▶ _Given text_:
※ ※ ※
Commenced in 1992 under the auspices of the Professional Historians Association of New South Wales and, from 1999, the Australian Centre for Public History, Public History Review is now in its 32nd and, I must report with some regret, final year of publication. Paper-based until 2005, and digitally published by UTS ePress at the University of Technology Sydney from the following year, PHR has published over 300 articles as well as many more reviews and reports from the field. As per its original mission, the journal has published the work of historians and other professionals at various career stages – from the eminent to the emerging. This was always a key part of its mission. And it was the reason that the journal received a cultural grant from the New South Wales Ministry for the Arts during most of the 1990s.
※ ※ ※
▶ _Material_:
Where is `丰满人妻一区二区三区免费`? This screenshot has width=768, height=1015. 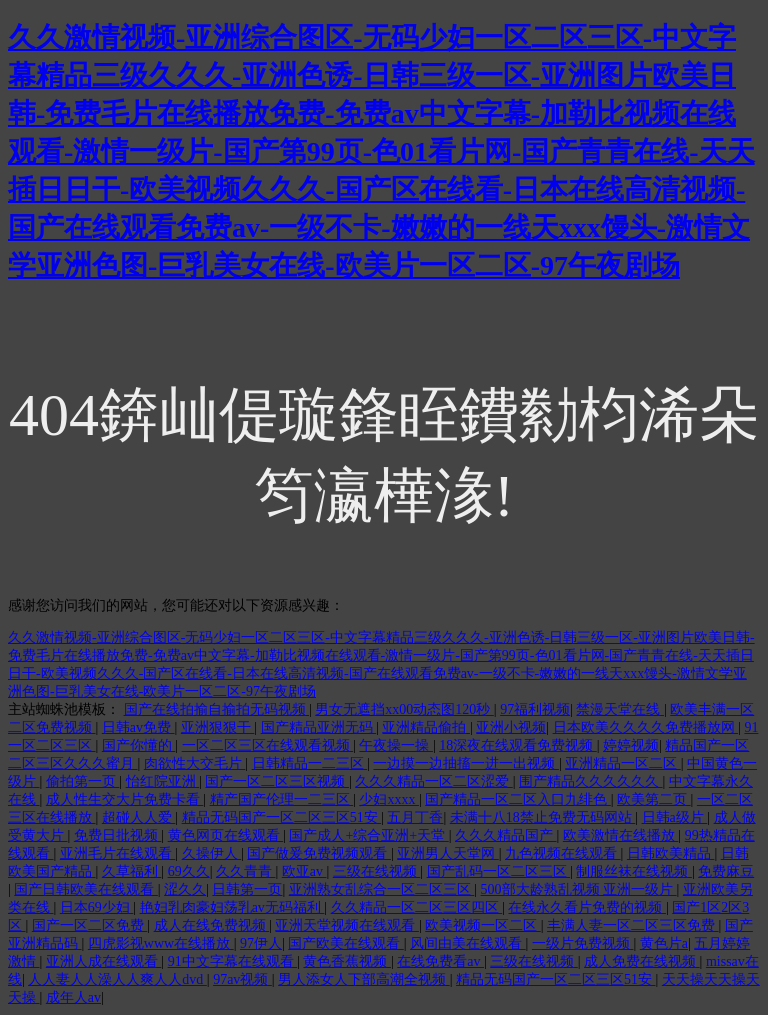 丰满人妻一区二区三区免费 is located at coordinates (633, 925).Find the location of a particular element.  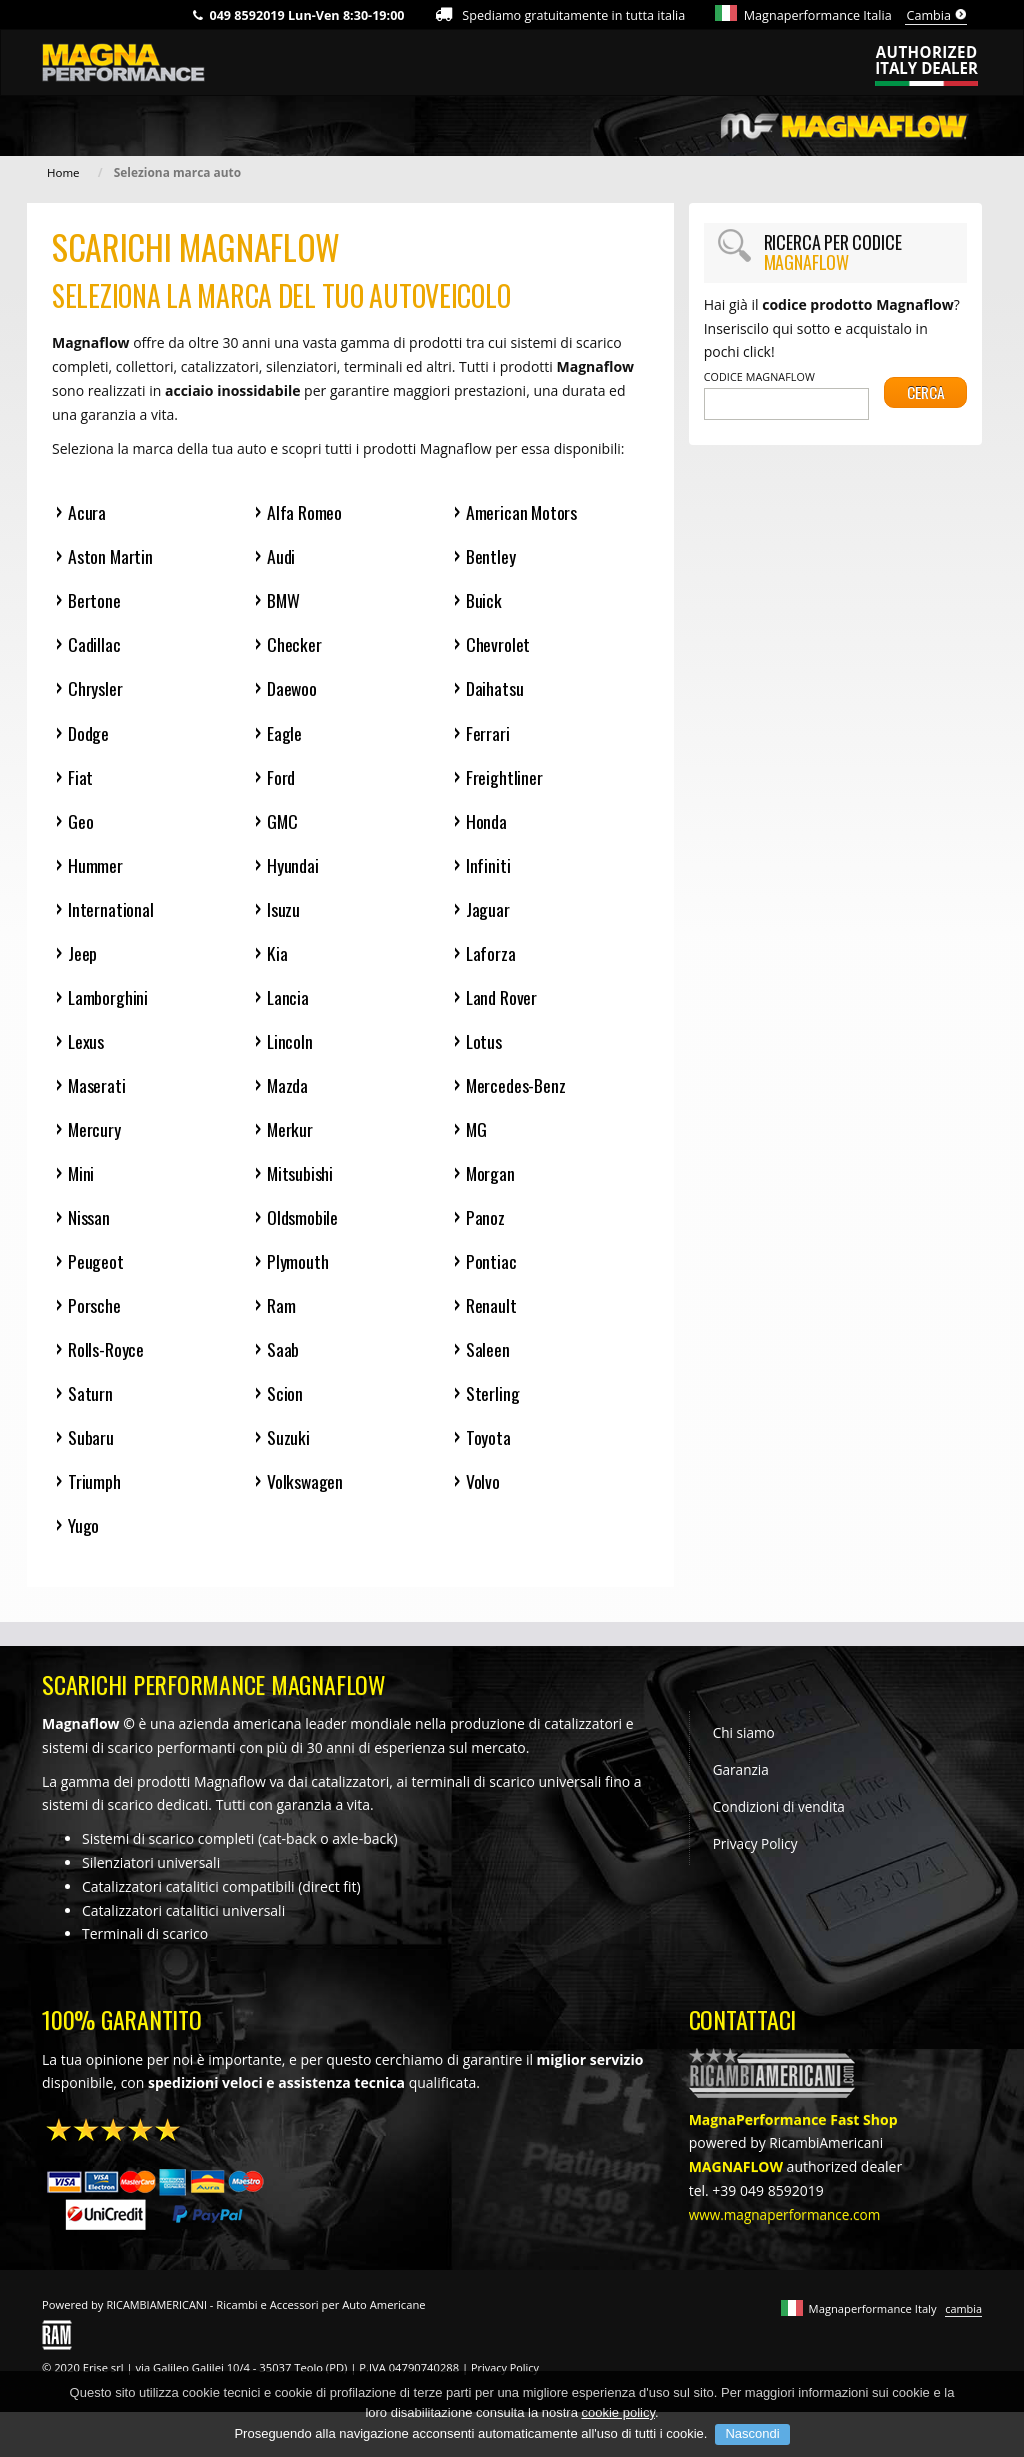

Merkur is located at coordinates (290, 1141).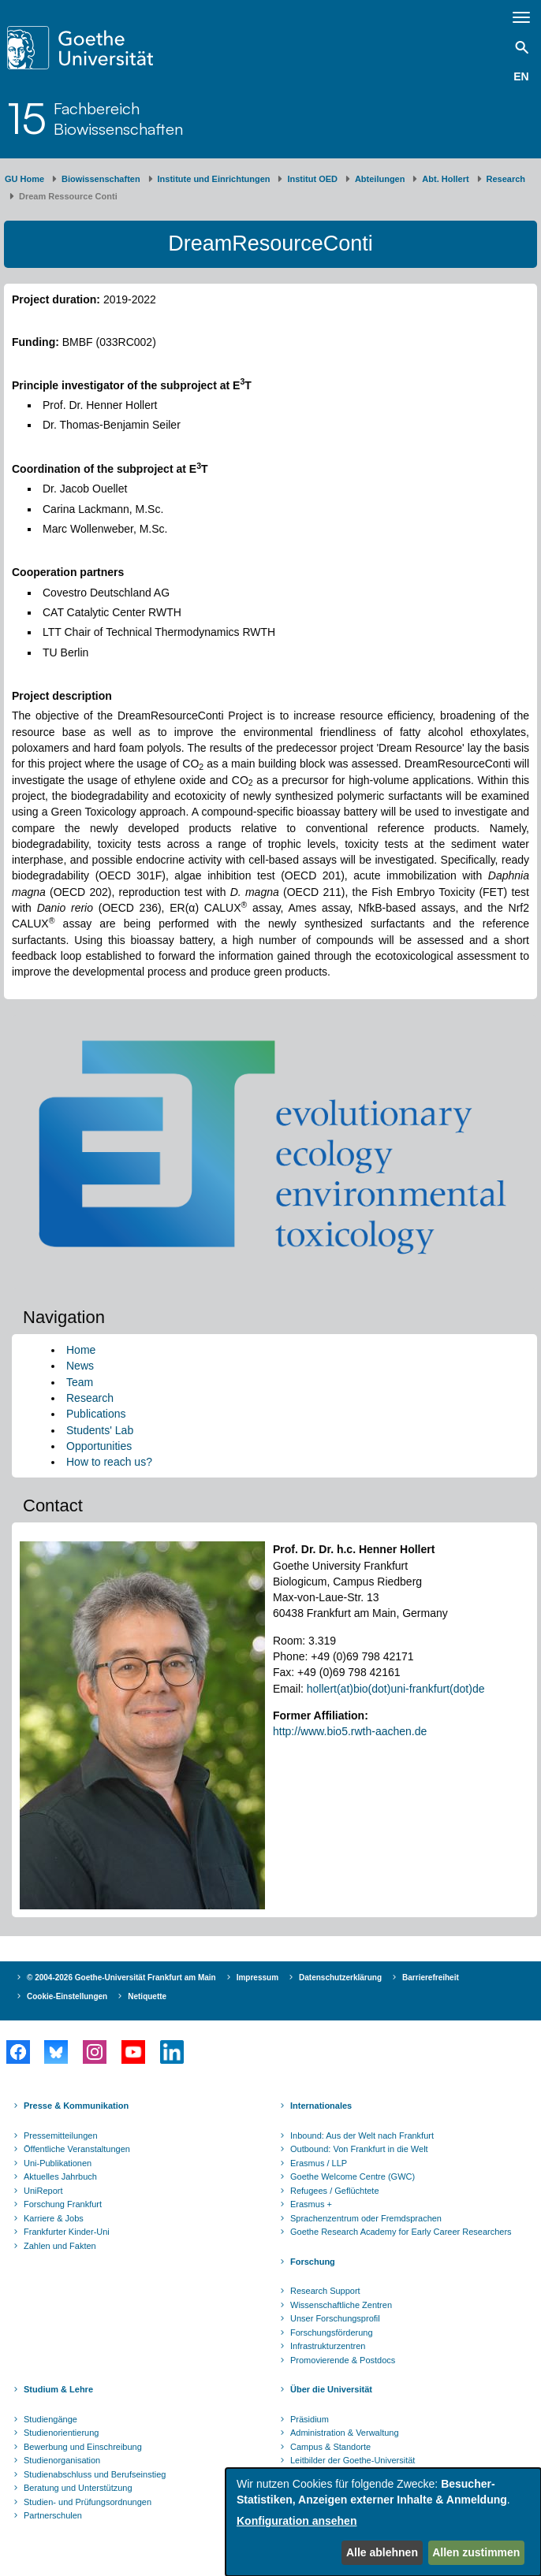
※ ※ ※
▶ _What to do_:
A) Answer these questions from the passage about Public History Review:
(i) In what year did the journal begin?
(ii) Which press published it digitally?
(iii) Which body gave the journal a cultural grant during most of the 1990s?
B) Pick up the passage about Public History Review after its last sentence and add a few sentences in the same voice.
The listing is separate material and has nothing to do with the passage about Public History Review.

▶ _Answers to the exercises_:
A)
(i) 1992
(ii) UTS ePress at the University of Technology Sydney
(iii) The New South Wales Ministry for the Arts

B)
The journal, with its tiny resource base, closes with an impressive digital record. It has 2,814 readers in over 50 countries; 366 registered reviewers; averages around 2,500 abstract views per month (12,000 in February 2018 given a strong interest in articles on public history in India and South Africa); and its most viewed/downloaded article – Meg Foster’s ‘Online and Plugged in?: Public History and Historians in the Digital Age’ – has had 6,405 abstract views, 7,236 file views and 2,927 pdf and 4,309 html downloads, all of which continue to rise week-by-week.

 

Many thanks to our authors, reviewers, readers and other supporters. And special thanks to the brilliant UTS ePress team at the University of Technology Sydney. The journal will be archived and available through the ePress.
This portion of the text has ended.